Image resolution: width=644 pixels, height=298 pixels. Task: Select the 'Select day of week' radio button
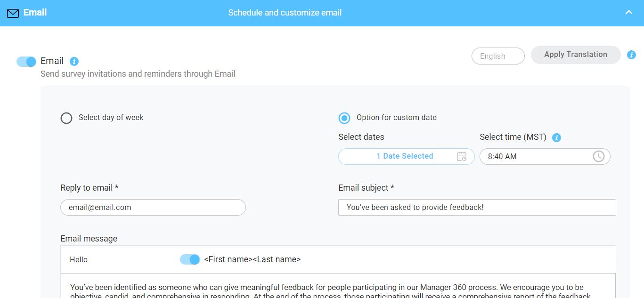[66, 118]
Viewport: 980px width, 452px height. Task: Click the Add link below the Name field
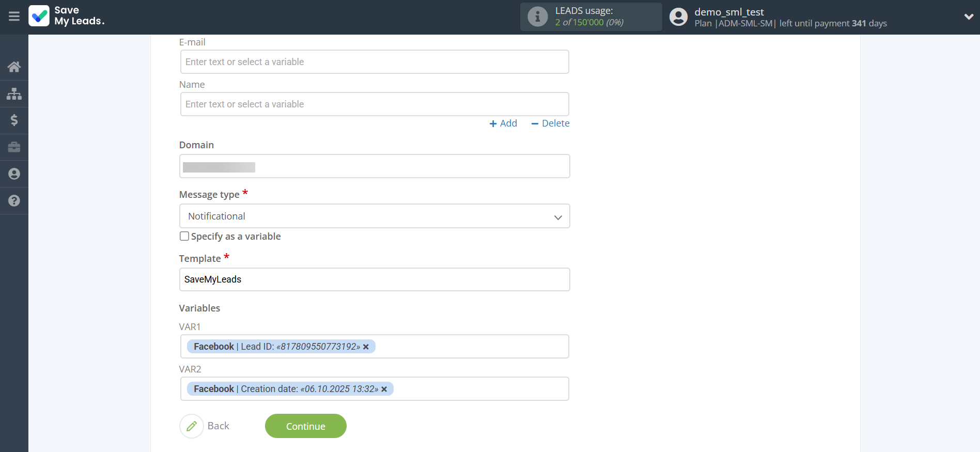[x=503, y=123]
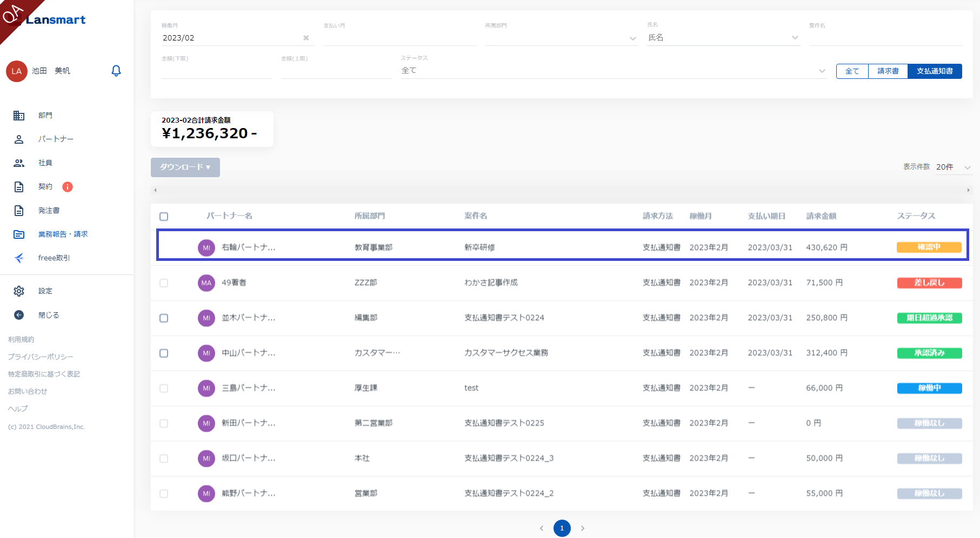Go to next page with right chevron
Viewport: 980px width, 538px height.
(x=583, y=528)
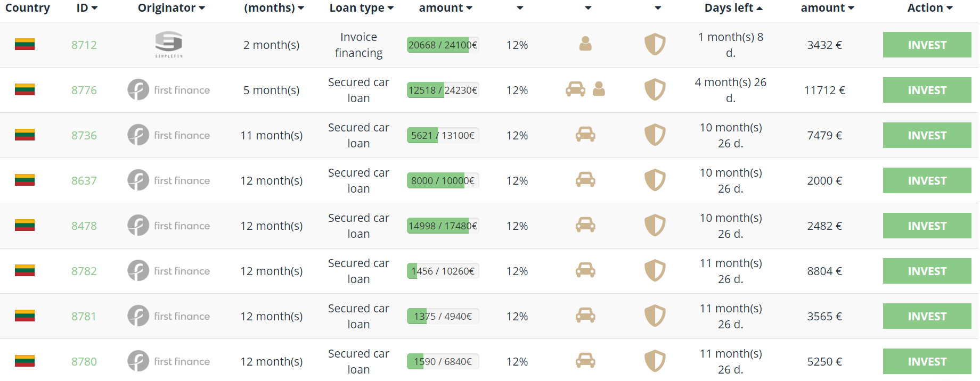
Task: Invest in loan 8637
Action: tap(927, 181)
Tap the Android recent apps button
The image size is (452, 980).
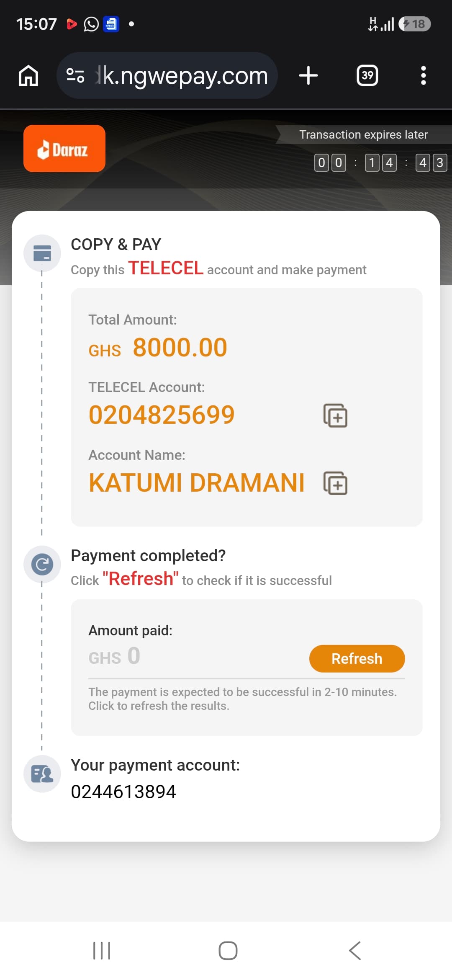102,951
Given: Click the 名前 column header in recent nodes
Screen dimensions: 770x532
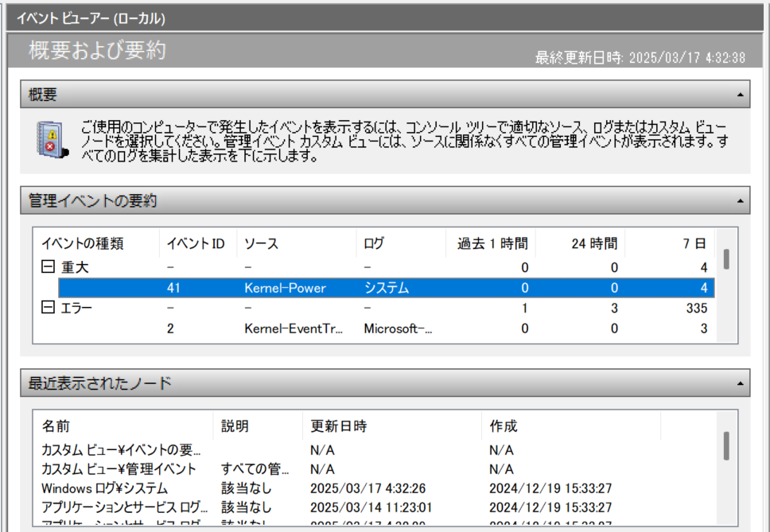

* * *

Problem to solve → Your response must restate every record above exactly, with each picture omitted.

Response below →
Image resolution: width=644 pixels, height=298 pixels. Task: Select the 'Select day of week' radio button
[66, 118]
Viewport: 980px width, 452px height. Task: Click the Add link below the Name field
[x=503, y=123]
Go to next page with right chevron
Viewport: 980px width, 538px height.
(x=583, y=528)
Task: Invest in loan 8637
Action: tap(927, 181)
Tap the Android recent apps button
The image size is (452, 980).
102,951
Given: Click the 名前 column header in recent nodes
Screen dimensions: 770x532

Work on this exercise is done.